In [1]:

from IPython.display import Markdown
Markdown(filename='README.md')

Out[1]:

Estimate of Public Jupyter Notebooks on GitHub¶

Data Collection History¶

Late-2014 to mid-2016: I wrote a script that scrapes the GitHub web search UI for the count, appends to a CSV, executes a notebook, and stores the results in a gist at https://gist.github.com/parente/facb555dfbae28e817e0. I scheduled the script to run daily.
Mid-2106 to Late-2016: The GitHub web search UI started requiring authentication to see global search results. I stopped collecting data.
Late-2016 to early-2019: I rewrote the process to include a human-in-the-loop who entered the hit count after viewing the search results page. I moved the CSV, notebook, and scripts to this repo, and sporadically ran the script.
Early-2019: I found out that the GitHub search API now supports global search. I automated the entire collection process again and set it to run on TravisCI on a daily schedule.
December 2020: GitHub changed their code search index results to exclude repositories without activity for the past year. The ipynb search result count dropped from nearly 10 million to 4.5 million ipynb files, stayed there for a day or so, and then began climbing again from that new origin.
June 2021: I started collecting data again but disabled the notebook showing the historical and predicted counts.
July 2021: I revived the notebook showing the historical counts but kept prediction disabled.
April 2023: I noticed that after reporting an all time high of 11 million search results on 2023-04-19, the GitHub code search API started returning orders of magnitude fewer results in the following days (1M, 100k, 1k). In contrast, the GitHub search UI reports 3.4M hits for the same query, which is still a far cry from the 11M reported by the API previously.

Assumptions¶

That the search query hits are less than or equal to the total number of *.ipynb files on GitHub.
That the result is not inflated due to GitHub forks.
- Evidence: We do not see the tutorial notebooks from the ipython/ipython GitHub repository duplicated in the search results because of the 2,000+ forks of the ipython/ipython repo.
That the result is inflated a tiny bit by manually created duplicates of notebooks.
- Evidence: Some people seem to download their favorite notebooks and then upload them into their own git repositories for safe keeping.

In [2]:

%matplotlib inline

In [3]:

import datetime
import matplotlib as mpl
import matplotlib.pyplot as plt
import numpy as np
import pandas as pd
import requests

In [4]:

mpl.style.use('ggplot')
figsize = (14,7)

In [5]:

now = datetime.datetime.utcnow()
print(f'This notebook was last rendered at {now} UTC')

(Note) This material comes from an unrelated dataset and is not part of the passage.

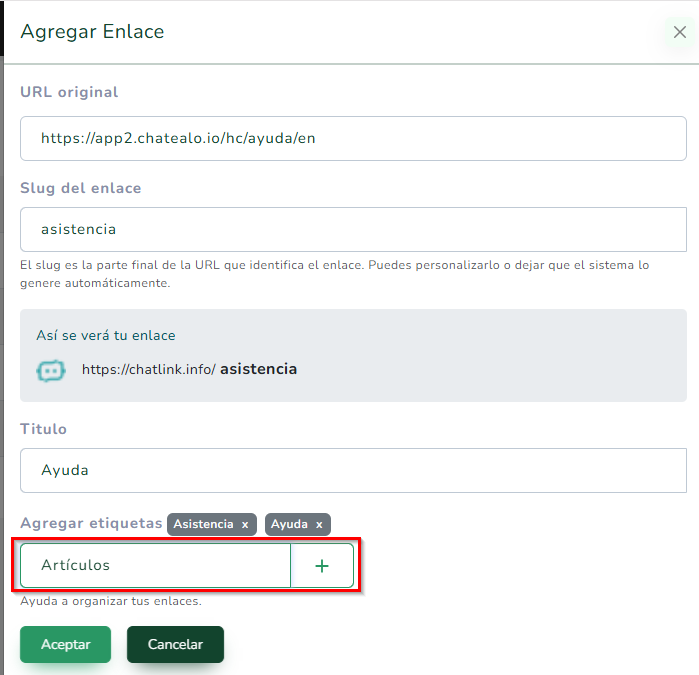Screen dimensions: 699x675
Task: Click the Agregar Enlace dialog heading
Action: 92,32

This notebook was last rendered at 2024-06-16 05:08:50.822786 UTC

First, let's load the historical data into a DataFrame indexed by date.

In [6]:

hits_df = pd.read_csv('ipynb_counts.csv', index_col=0, header=0, parse_dates=True)
hits_df.reset_index(inplace=True)
hits_df.drop_duplicates(subset='date', inplace=True)
hits_df.set_index('date', inplace=True)
hits_df.sort_index(ascending=True, inplace=True)

In [7]:

hits_df.tail(3)

Out[7]:

	hits
date
2024-06-14	257440
2024-06-15	260000
2024-06-16	291760

There might be missing counts for days that we failed to sample. We build up the expected date range and insert NaNs for dates we missed.

In [8]:

til_today = pd.date_range(hits_df.index[0], hits_df.index[-1])

In [9]:

hits_df = hits_df.reindex(til_today)

Now we plot the known notebook counts.

In [10]:

fig, ax = plt.subplots(figsize=figsize)
ax.set_title(f'GitHub search hits for {len(hits_df)} days')
ax.plot(hits_df.hits, 'ko', markersize=1, label='hits')
ax.legend(loc='upper left')
ax.set_xlabel('Date')
ax.set_ylabel('# of ipynb files');

Growth appears exponential until December 2020, at which point the count dropped suddenly and resumed growth from a new origin.

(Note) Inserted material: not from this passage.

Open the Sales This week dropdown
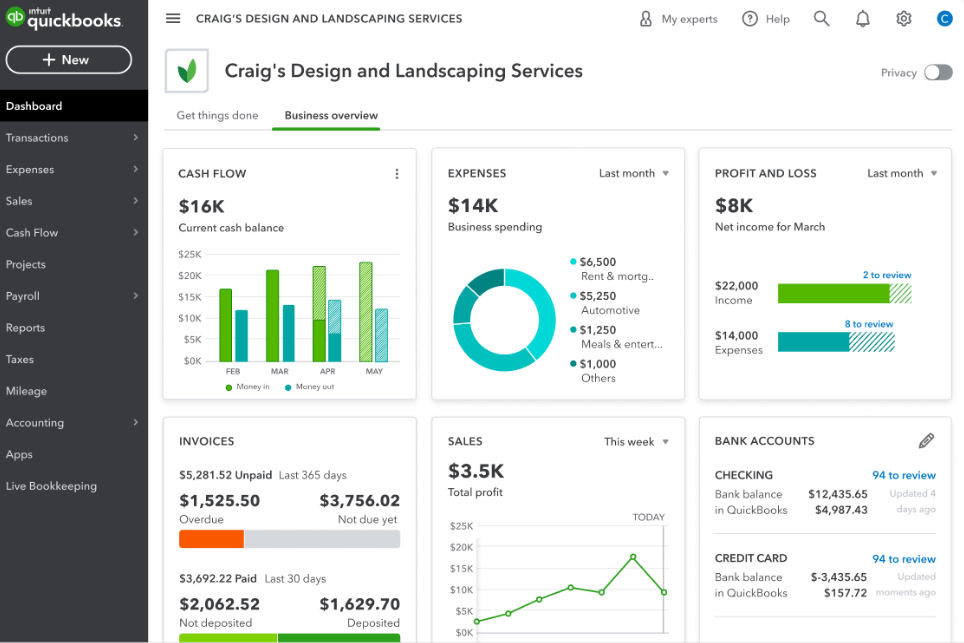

The total change in the number of *.ipynb hits between the first day we have data and today is:

In [11]:

total_delta_nbs = hits_df.iloc[-1] - hits_df.iloc[0]
total_delta_nbs

Out[11]:

hits    225912.0
dtype: float64

The mean daily change for the entire duration is:

In [12]:

avg_delta_nbs = total_delta_nbs / len(hits_df)
avg_delta_nbs

Out[12]:

hits    63.798927
dtype: float64

The change in hit count between any two consecutive days for which we have data looks like the following:

In [13]:

daily_deltas = (hits_df.hits - hits_df.hits.shift())

In [14]:

fig, ax = plt.subplots(figsize=figsize)
ax.plot(daily_deltas, 'ko', markersize=2)
ax.set_xlabel('Date')
ax.set_ylabel('$\Delta$ # of ipynb files')
ax.set_title('Day-to-Day Change');

The large jumps in the data are from GitHub reporting drastically different counts from one day to the next.

Let's drop outliers defined as values more than two standard deviations away from a centered 90 day rolling mean.

In [15]:

daily_delta_rolling = daily_deltas.rolling(window=90, min_periods=0, center=True)
outliers = abs(daily_deltas - daily_delta_rolling.mean()) > 2*daily_delta_rolling.std()
outliers.value_counts()

Out[15]:

hits
False    3444
True       97
Name: count, dtype: int64

In [16]:

cleaned_hits_df = hits_df.copy()
cleaned_hits_df[outliers] = np.NaN
cleaned_daily_deltas = (cleaned_hits_df.hits - cleaned_hits_df.hits.shift())

In [17]:

fig, ax = plt.subplots(figsize=figsize)
ax.plot(cleaned_daily_deltas, 'ko', markersize=2)
ax.set_xlabel('Date')
ax.set_ylabel('$\Delta$ # of ipynb files')
ax.set_title('Day-to-Day Change Sans Outliers');